On May 11, Facebook profile pictures of PTI’s young supporters ecstatically displayed their purple-stained thumbs, and tweets exhorted all to vote. The connected young did not go alone; they took their old grandmothers, their reluctant mothers and their busy fathers and they broadcast it all, documenting collectively the steps to the change they were sure would come.

Their banter was again virtual, zipping back and forth in a realm that cannot be caught or captured, but their words whetted and exhorted. When turnout was high, near a record 60pc, they congratulated themselves.

Change was coming, they proclaimed against the white of Facebook status messages; it was surely round the corner. Everyone they knew was voting for the Captain — everyone on Facebook, everyone on Twitter.

We now know the end to the story. Change did come, as it inevitably does with very election; Pakistan voted. However, it elected not the PTI but the PML-N. The party that prevailed was not the party that had dominated virtually, but the one that had dominated in less connected environs — the villages of rural Punjab, where few know what Twitter is and no one has ever heard of Facebook.

On the face of it, the exhortation seems obvious; a party mobilising a lot of young people must not mistake the virtual vote for the actual vote, or mistake the proliferation of Facebook statuses and tweets for the auguries of electoral victory.

That, indeed, is one message that can be gleaned from both the results of the vote and the baffled disappointment of those that must for the first time disentangle their virtual lives from their actual ones. There is, however, another, more crucial kernel in the result and it is one that Pakistan shares with Egypt.

It would seem that those who mobilise voters, create the fervour for exercising the franchise and manufacture virtually the climate of participation few in new democracies have experienced, stand only to lose at the ballot box itself.

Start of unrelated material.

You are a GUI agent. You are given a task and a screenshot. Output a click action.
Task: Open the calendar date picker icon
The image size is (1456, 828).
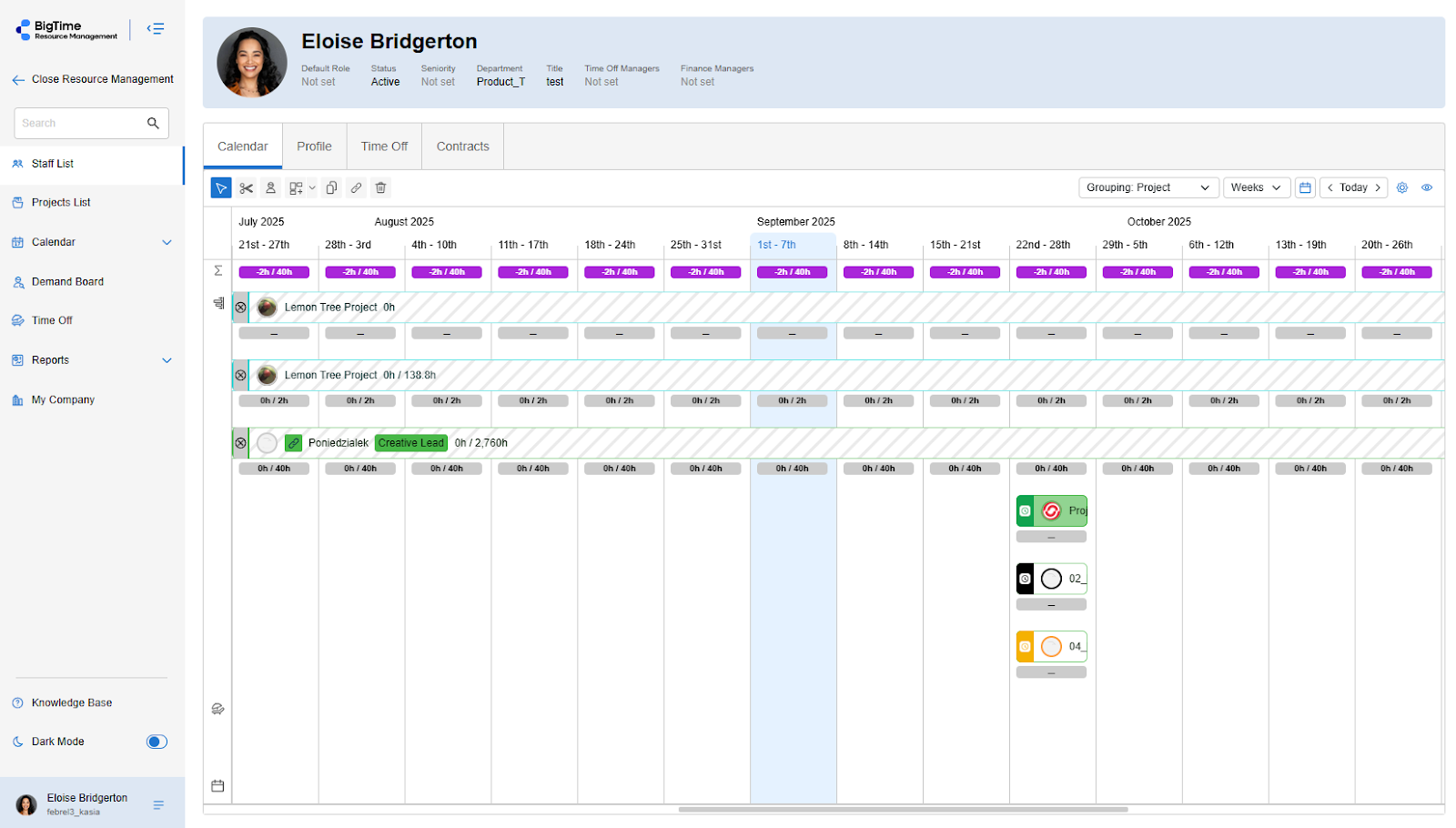[1305, 187]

In simple terms, those who generate the excitement for the election, raise their voices first, and can use their relative affluence and technological know-how to begin something, lack, by their very initiative, the numbers to prevail electorally.

The reasons are simple; public discourse is constructed by those that have the time, the freedom and the affluence to start something new.

In Pakistan, as in Egypt, it was the young urban voter, who wanted to transcend ethnicity, social class, ideology and vote simply for change. Many sections were mobilised by them, but did not ultimately vote for them.

It was a cruel lesson, and it has left the nation with many questions. Can a young democracy be an inclusive one, such that the votes of the rural and uneducated count the same as the educated and the urban? Is progress possible when those who start things, make voting cool and elections meaningful, are ultimately seen as the rebellious ‘others’ that must be kept out of the halls of power?

The writer is an attorney teaching constitutional law and political philosophy.